In its latest report released Jan. 31, the Ankara attaché of the US Department of Agriculture’s Foreign Agricultural Services agency maintained Turkey’s wheat production forecast at 16.25 million tons in 2021/22. Year-over-year production is down 2 million tons in large part because of severe drought conditions across much of the country during the growing season.
Looking ahead to next year, winter wheat planting was completed this past November with harvest this spring. Rainfall levels from October to December 2021 are better compared to the same period last year, except in southeastern Anatolia. “While rainfall conditions appear to be on a favorable trajectory, the rising cost of agricultural inputs, such as fertilizer and tractor fuel, and the government’s continued market interventions to hold the price of wheat and flour stable may dampen farmers’ spring planting decisions,” the attaché said in the report.
Turkey continues to struggle against rising food inflation, which stems from a variety of factors, such as major grain production losses from the drought in MY 2021-22, the depreciation of the Turkish Lira against other major currencies, rising international commodity prices, and higher input costs, such as fertilizer, pesticides, fuel, and electricity.
Following are selected highlights from the report:
The wheat consumption forecast for 2021-22 is revised downward by 400,000 MT to 21.1 million tons. This revision is made because wheat import volumes are expected to contract slightly in response to strong barley imports. Despite this downward adjustment to 2021-22 consumption levels, overall consumption is still expected to be 500,000 MT higher than the previous year due to growing wheat demand.
The 2021-22 wheat import estimate is revised slightly downward to 10.8 million tons but remains 2.7 million tons higher than the previous year because of the increased need for imports resulting from the drought losses. The current import estimate assumes the Turkish Grain Board (TMO) will continue purchasing imported wheat until Turkey’s next wheat harvest, strong barley imports, and a projected slowdown in feed demand in the second half of the marketing year.
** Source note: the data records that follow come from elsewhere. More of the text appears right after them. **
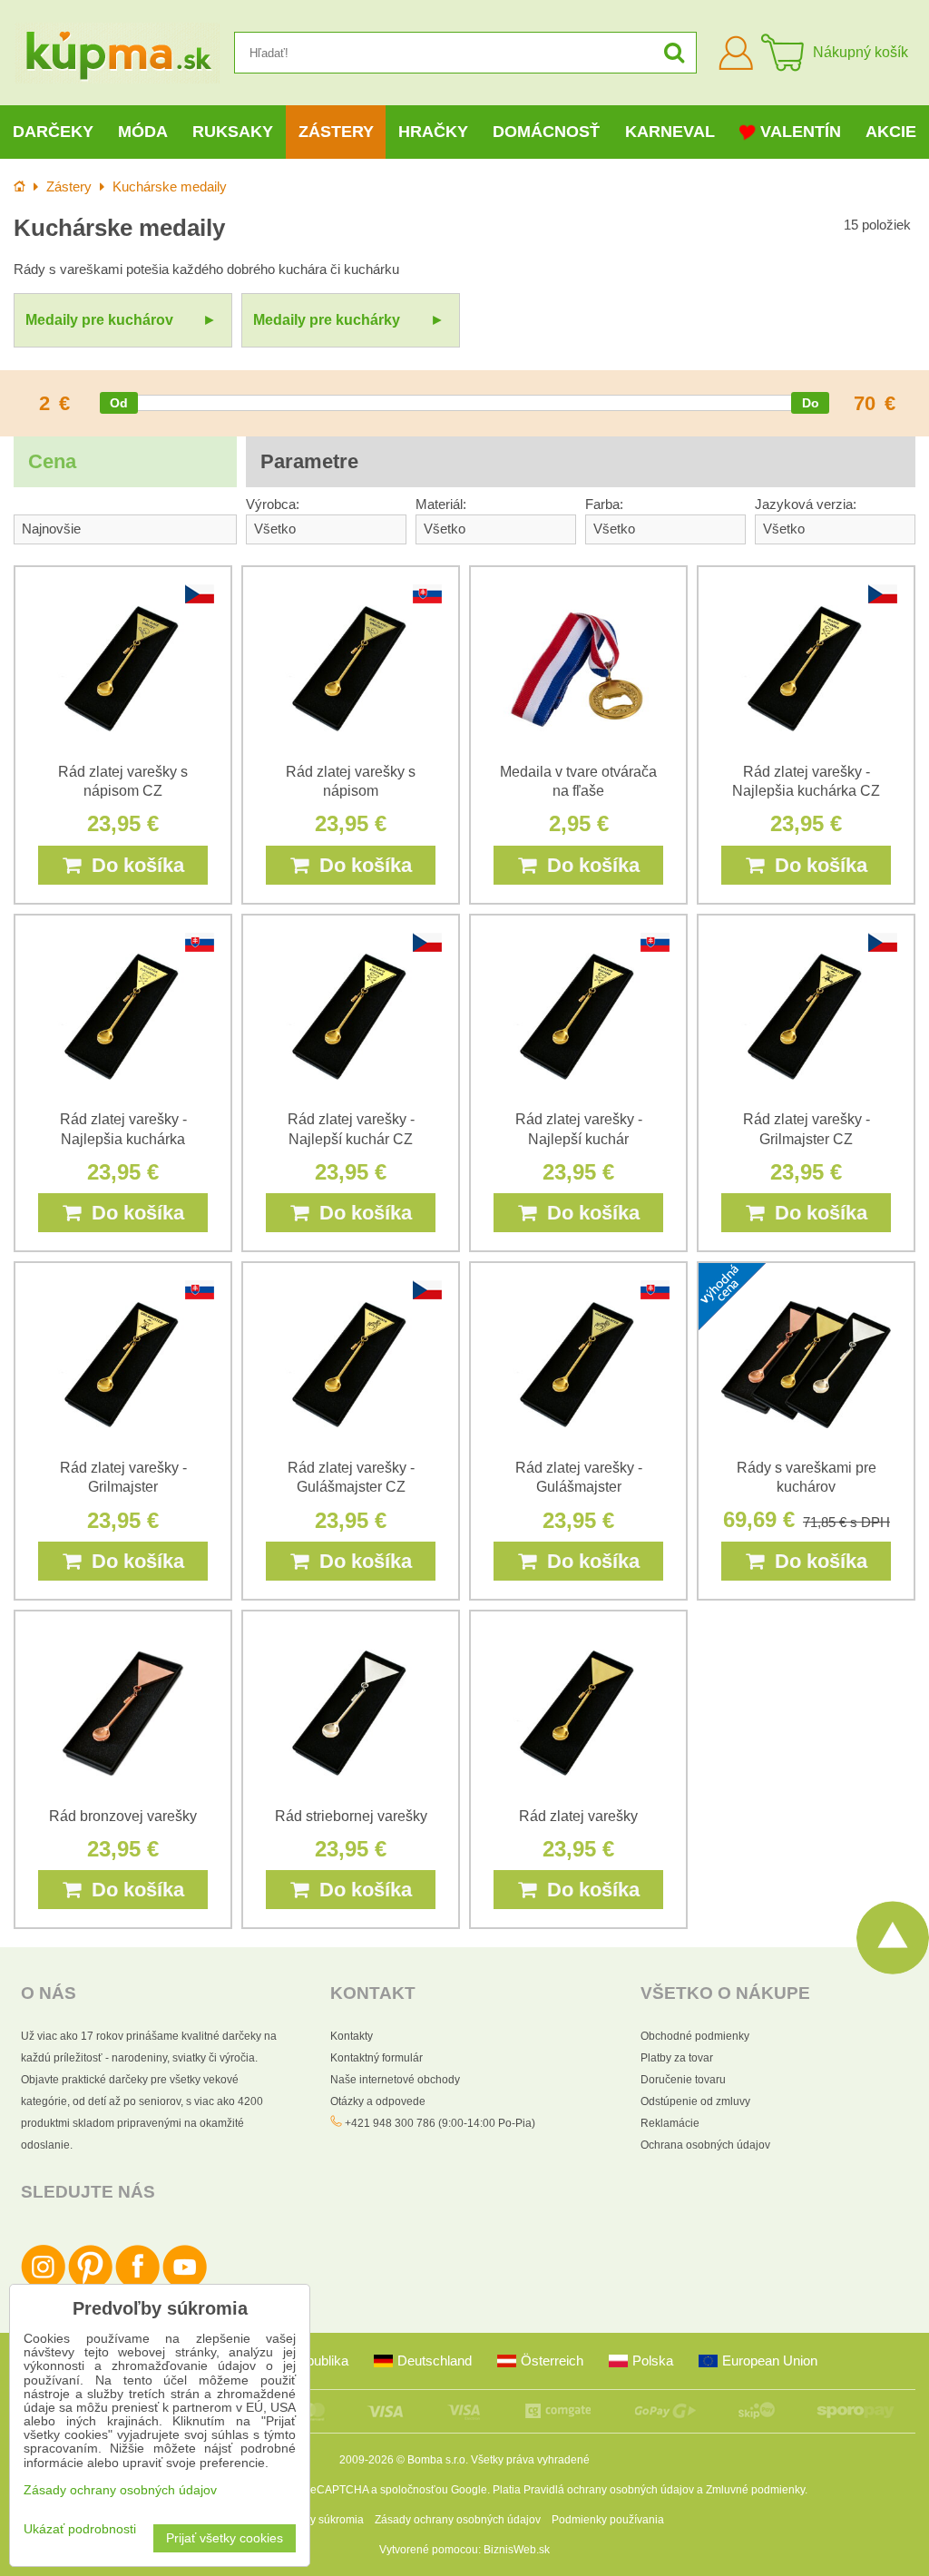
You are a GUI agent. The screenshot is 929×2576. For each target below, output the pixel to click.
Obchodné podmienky (695, 2036)
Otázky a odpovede (377, 2101)
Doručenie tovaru (683, 2079)
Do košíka (132, 865)
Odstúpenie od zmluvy (695, 2101)
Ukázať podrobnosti (80, 2529)
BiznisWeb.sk (517, 2549)
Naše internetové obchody (395, 2079)
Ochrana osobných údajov (705, 2145)
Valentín (800, 131)
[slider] (119, 403)
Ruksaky (232, 131)
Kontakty (351, 2036)
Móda (143, 131)
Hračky (433, 131)
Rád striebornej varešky (351, 1816)
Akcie (890, 131)
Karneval (670, 131)
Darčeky (53, 131)
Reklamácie (670, 2123)
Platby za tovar (677, 2058)
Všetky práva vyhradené (530, 2460)
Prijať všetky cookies (224, 2538)
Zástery (336, 131)
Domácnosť (546, 131)
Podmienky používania (608, 2519)
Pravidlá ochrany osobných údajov (608, 2489)
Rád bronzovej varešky (123, 1816)
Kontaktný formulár (376, 2058)
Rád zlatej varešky (578, 1816)
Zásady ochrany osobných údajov (458, 2519)
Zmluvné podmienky (755, 2489)
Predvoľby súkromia (314, 2519)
According to the Turkish Statistic Institute (TUIK), Turkey’s wheat imports during the first six months of 2021/22 (from June-November 2021), increased by 20 percent year-over-year, reaching about 5.3 million tons. Russia and Ukraine were the main suppliers, supplying 3.3 million tons and 1.3 million tons, respectively. TMO has purchased 5.75 million tons of grain in twenty different tenders since June 2021.
BETTER FLOUR EXPORT THAN LAST YEAR
For 2021-22, Turkey’s wheat exports, including wheat products, are forecast slightly higher at 6.55 million tons which is close to the previous year’s export level. This estimate assumes better flour export than last year, and stable exports of pasta and transshipped wheat to neighboring countries.
Turkey’s wheat flour exports during the first six months of 2021-22 (from June to November 2021) were just above last year’s exports of the same period, reaching 1.67 million tons. For this period, Iraq remained the leading market for Turkish flour, with exports totaling 750,000 MT. The next largest destinations for Turkish flour were Syria at 162,000 MT, Yemen at 137,000 MT, and Djibouti at 111,000 MT.